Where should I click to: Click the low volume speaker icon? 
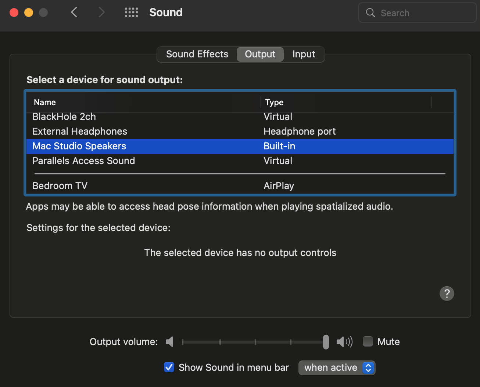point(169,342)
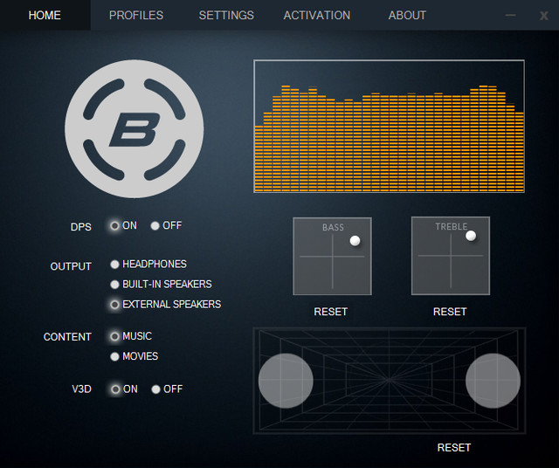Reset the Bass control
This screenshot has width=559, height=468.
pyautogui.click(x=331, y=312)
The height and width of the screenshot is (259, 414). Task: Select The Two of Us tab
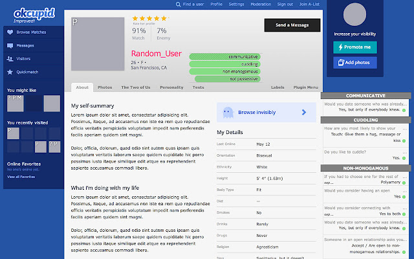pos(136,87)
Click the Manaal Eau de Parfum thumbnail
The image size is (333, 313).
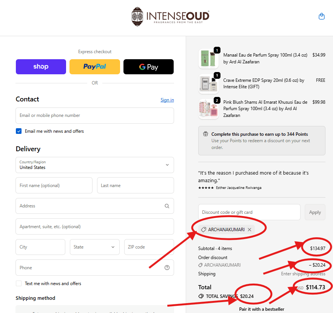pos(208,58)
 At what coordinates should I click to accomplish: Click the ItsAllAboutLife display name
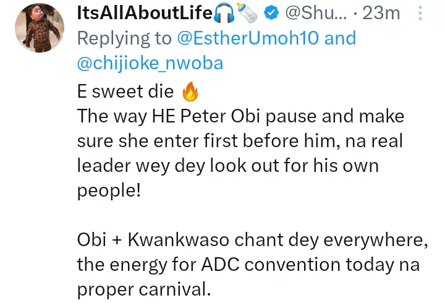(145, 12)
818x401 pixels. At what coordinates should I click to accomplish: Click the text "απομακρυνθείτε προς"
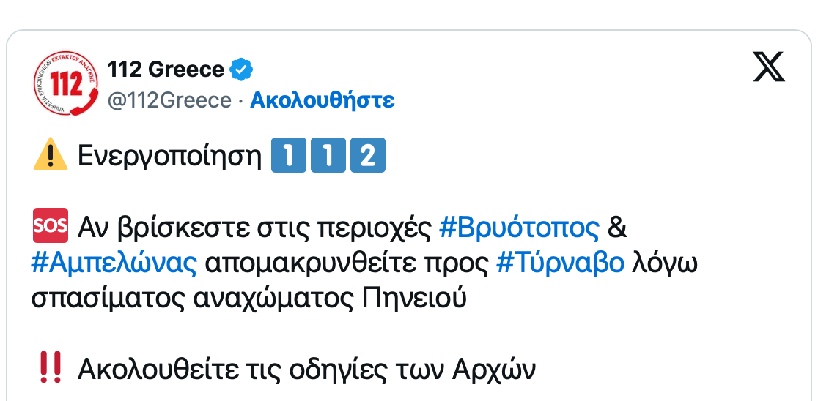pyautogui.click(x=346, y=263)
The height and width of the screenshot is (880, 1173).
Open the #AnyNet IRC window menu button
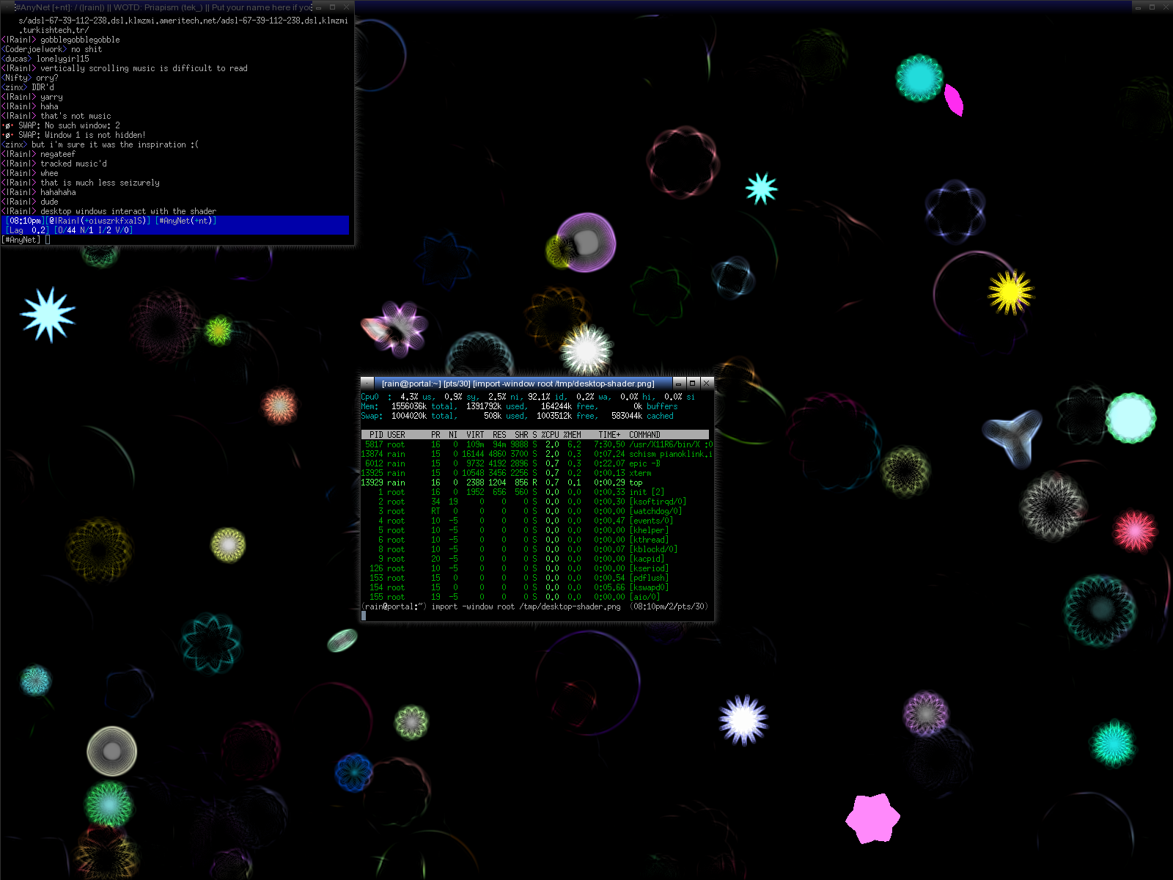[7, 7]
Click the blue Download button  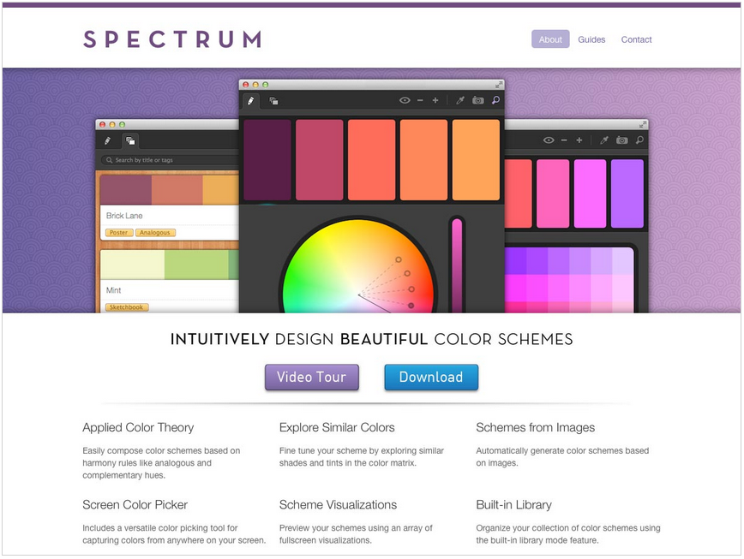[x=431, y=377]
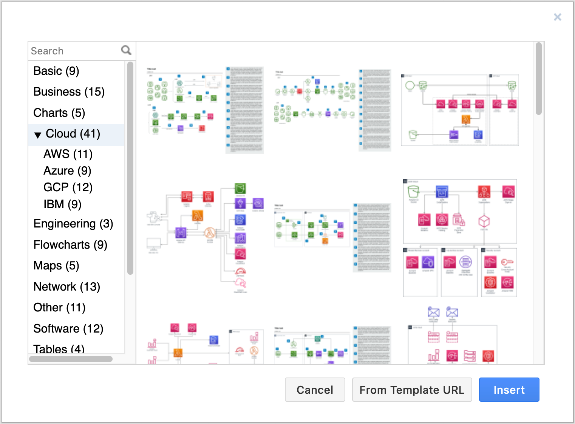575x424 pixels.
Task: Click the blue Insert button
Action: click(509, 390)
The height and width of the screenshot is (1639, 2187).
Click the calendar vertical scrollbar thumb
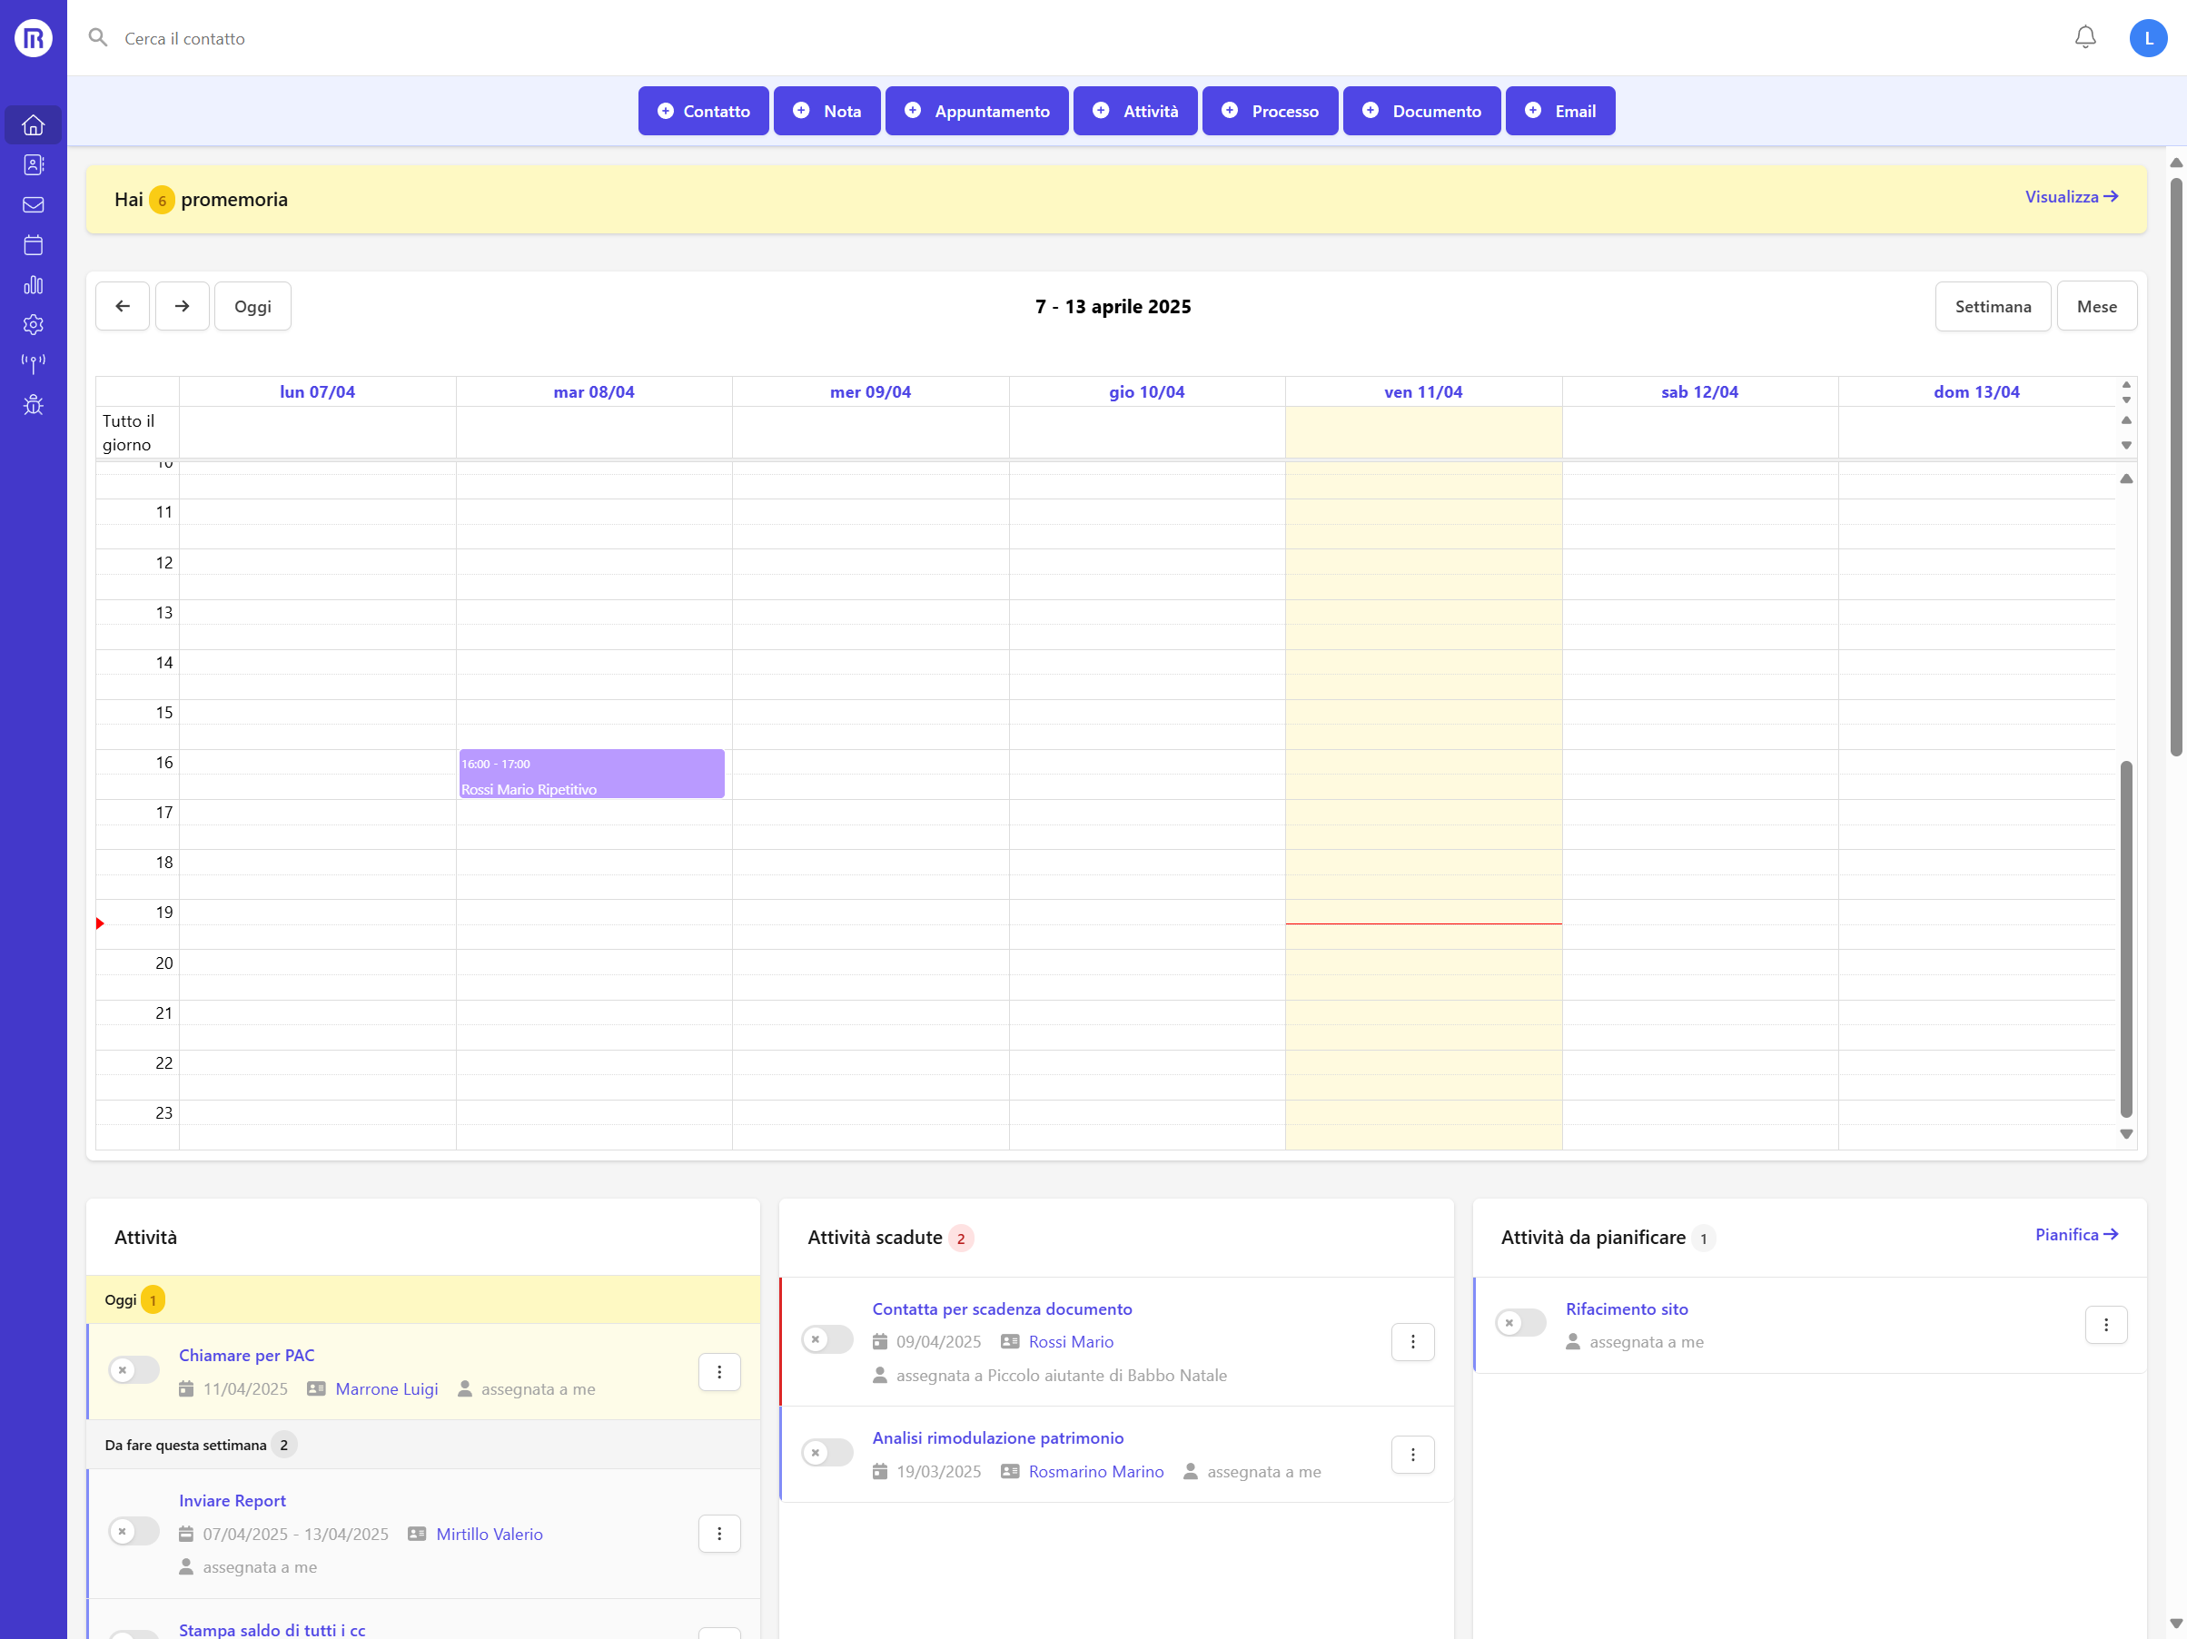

#### What is required:
From the first line above to the line containing "Click the Manaal Eau de Parfum thumbnail", repeat each line exactly. Pictures stay out.

#### Task result:
Where should I click to: Click the low volume speaker icon? 
point(169,342)
Reset the Bass control
This screenshot has width=559, height=468.
pyautogui.click(x=331, y=312)
The height and width of the screenshot is (259, 414). Task: Select The Two of Us tab
pos(136,87)
Click the Manaal Eau de Parfum thumbnail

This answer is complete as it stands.